E' sicuramente un caso che
abbiamo letto il nuovo sublime romanzo d'Andrea Di Consoli, "La
collera", nei giorni della morte del poeta post-novecentesco del
Novecento, Roberto Roversi e mentre sentivamo ancora la presenza del Damìn del
Volponi del "Lanciatore di giavellotto" (non ci crederete, comunque
solamente dopo aver scritto queste righe abbiam incrociato la notarella di
Paris) e quando un'altra idea di Mezzogiorno è proposta e riproposta, per
esempio, dal paesologo Arminio. Però tutto questo, sicuramente, in qualche
maniera ha a che fare con il libro di Di Consoli. Fra fenomenologia
dell'emigrazione, prima del concetto stesso di 'migrazioni', proprio quindi
niente a che vedere col De Luca, racconto dell'allontanamento dalle origini e
illustrazione crudele del cordone ombellicale attaccato da ovunque e sempre
alle origini, Pasquale Benassìa è l'estraniato. Un personaggio che divora chi
legge, certo, ma di facile analisi. Perché, innanzitutto, per quanto il
protagonista della Collera abbia la maschera del forza originale che vien dal
Sud senza voler quelle compromissioni della maggioranza silenziosa e
"catarrosa" del Meridione, lo stereotipo voluto dal poeta nato a
Zurigo e di discendenza della Rotonda di Lucania è rintracciabile viaggiando
nei tempi e nei modi di Calabria, Basilicata, Puglia. Ché il narratore fa del
suo manichino una figura da teatro della realtà. Ne conosciamo, dunque, di
fascisti sui generis. Posizionati e rintanati nei paesi. Tipo dopo aver subito
una sonora sconfitta: vedi, appunto, il dramma del rancoroso Benassià. Insomma
Pasquale Benassìa dice d'odiare infinitamente la sua terra, le Calabrie e il
Paese dei Mori. Tutto il Sud di "mendicanti, miserabili e
vigliacchi". D'asserviti al potere di turno. Quando i comunisti e i
sindacalisti son vissuti alla stregua del male peggiore che possa esistere e il
potere del Mancini della Calabrie e d'altri socialisti in forma di potere che
compre e corrompe. La famiglia di Pasquale è una famiglia di pastori. Pasquale,
invece, rifiuta il contatto diretto con la terra e insieme ai suoi pacchetti di
sigarette prova a varcare la soglia della Fiat di Valletta e Agnelli. Eppure
son gli anni Settanta. Eppur la politicizzazione, specie di sinistra, della
fabbrica è forte. Eppure l'operaio Benassìa non pensa che a studiare, da
autodidatta puro, i pensatori che fortemente gli piacciono e a faticare senza
catapultarsi negli scioperi rossi. Tanto da entrare, per dire, nelle grazie
d'un capetto che rappresenta in faccia a Benassìa il nobile Nord dei buoni di
spirito e ultima ricaduta del lascito delle monarchie da lui tanto vantate e
sperate. Fino a quando tra l'incontro col capo-turno e una maestrina di Rivoli
si mette una giovane siciliana che fa sentire la furia del suo corpo
appassionato e appassionante. Una rovina, in pratica, per il Benassìa
integerrimo - che dall'impatto con la forza vera del sesso è messo all'angolo.

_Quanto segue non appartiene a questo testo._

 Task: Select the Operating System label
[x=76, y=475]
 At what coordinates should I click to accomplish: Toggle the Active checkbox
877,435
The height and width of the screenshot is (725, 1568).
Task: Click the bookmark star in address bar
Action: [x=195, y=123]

Quanto, ovviamente, dalle conseguenze, che non starem di certo qui a riportare,
della dipartita improssiva della giovine. Sta di fatto che l'estraniato, certo
inconsapevolmente, si trova costretto a fuggire. A tornare in Patria. A
riprendere i favori che stanno ad attendere, è chiaro, dove l'erba trema.
Perché lo Stato, come a lui stesso è dimostrato, non tutela e non protegge; le
autorità non sono forti. Il lirismo di Di Consoli si palesa dove le prove del
"tramonto da bestia macellata" abbracciano la rivolta sostanzialmente
interiore di Pasquale Benassìa. Quasi celato, il lirismo. E questo scarto della
società, Benessìa, non può che farsi annegare dal narratore onniscente che
possiede trama e vocazione dell'opera (per questo il poetico è più in ombra).
Quarant'anni or sono, pare dirci Andrea Di Consoli, stavamo quasi come oggi.
L'Italia e il Sud sono posti massacrati da tanti mali. Qui un Benassìa, tra
macchinette mangiasoldi e solitudine che il fascista fiero invoca quale valore
aggiunto, deve per forza soccombere. L'autore, furioso polemista, nel suo
personaggio carica tutta la rabbia e la disperazione che è possibile sentire.
Per questo Pasquale Benassìa ci sbrana. Mettendo in ridicolo, tra l'altro,
persino le figure più importanti che galleggiano nell'ambientazione del romanzo.
Il confronto con la potenza del protagonista, su tutto, manco è retto dal dott.
Anile o dai vari padroni socialisti di sottofondo. Lo scrittore, ancora una
volta diversamente dall'indimenticabile romanzo d'esordio, "Il padre degli
animali", si fa dare il destino dal suo Meridione.